Karrar Haidri said that Kazuya Hiraide had won three Piolets d’Or, the first with his late partner Kei Taniguchi and the others with Nakajima. Their climbs were highlighted on Karun Koh in 2022, and Tirich Mir in 2023, as among the best expeditions of the year. Yet for Hiraide, these climbs had been a process of learning and preparation for the West Face of K2, the senior official told Dawn.

He said that after a superb new route on the Northwest Face of Sispare in 2017, Hiraide and Nakajima trekked to the West Face of K2, the second highest peak in the world after Mt Everest.

Alpine Club says climbing West Face without fixed ropes will be historic achievement

Studying it, they agreed that their skills and preparation were only enough to climb half that monster wall. “Now they are ready, they say modestly, to find out how far they can get,” said Karrar Haidri.

Karrar Haidri quoted Kazuya Hiraide as saying, “By accumulating experience and taking small steps, I can turn the impossible into the possible.

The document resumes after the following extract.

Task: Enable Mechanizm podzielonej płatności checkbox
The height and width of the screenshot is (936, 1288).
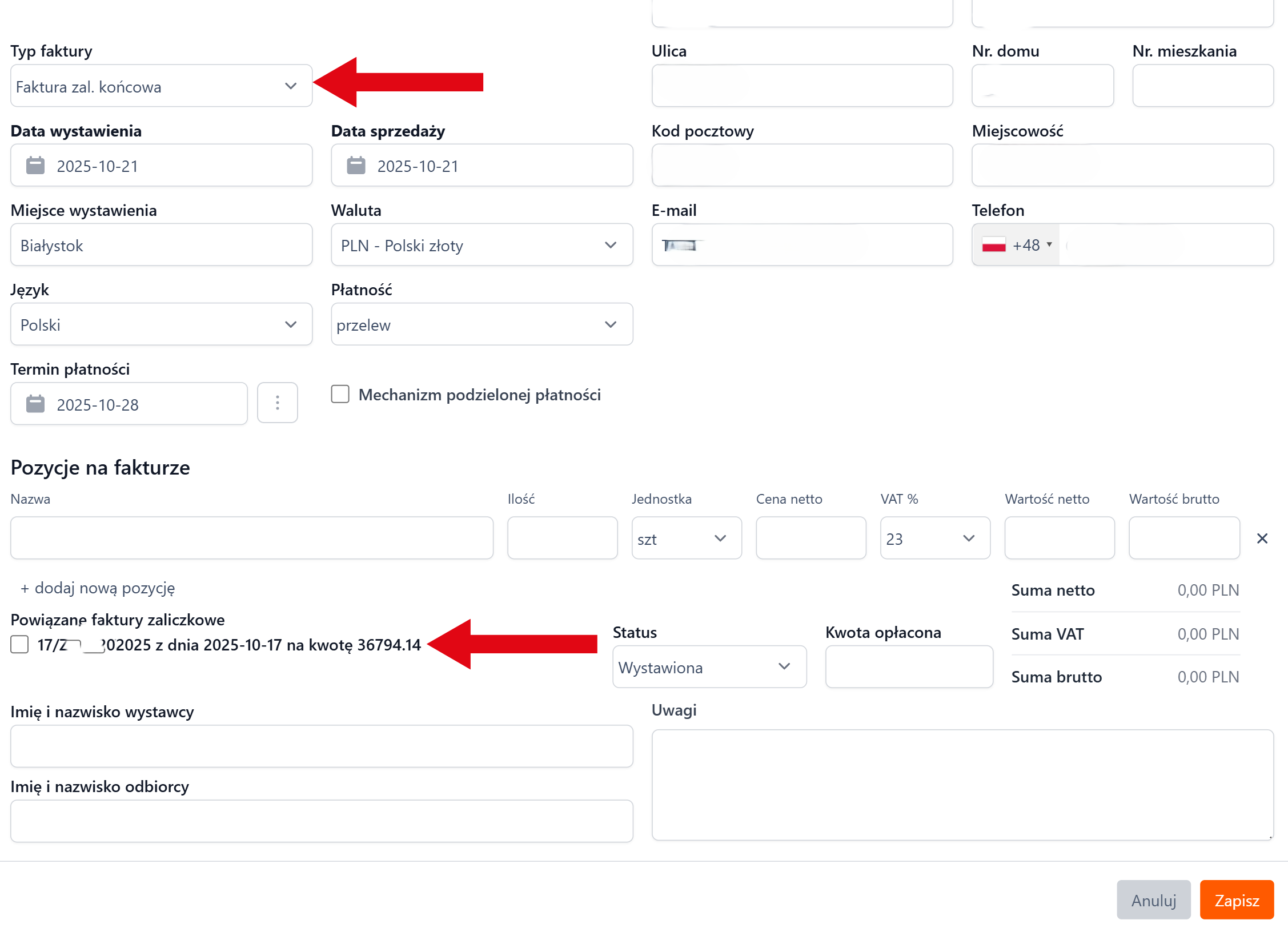Action: click(340, 395)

I have always tried to climb mountains like this, so even if it takes me 20 years to accomplish the impossible, it’s still fun. That’s what the Western Wall [West Face] is all about.”

According to ACP, the duo has not specified their climbing style, but Hiraide and Nakajima have done all their previous climbs in the alpine style.

“Climbing in one push with no fixed ropes on the huge West Face would be a historic achievement,” Karrar Haidri said while talking about one of the most anticipated summit attempts this summer.

Although the usual climbing season on K2 unfolds in July, the pair are leaving for Pakistan at the end of May, and will stay in the Karakoram from June until August.

The duo had not yet shared details of their acclimatisation plans or strategy. Unlike the other snowy sides of K2, the West Face mostly involves bare rocks and ice couloirs. “It is also scarily vertical,” said Karrar Haidri.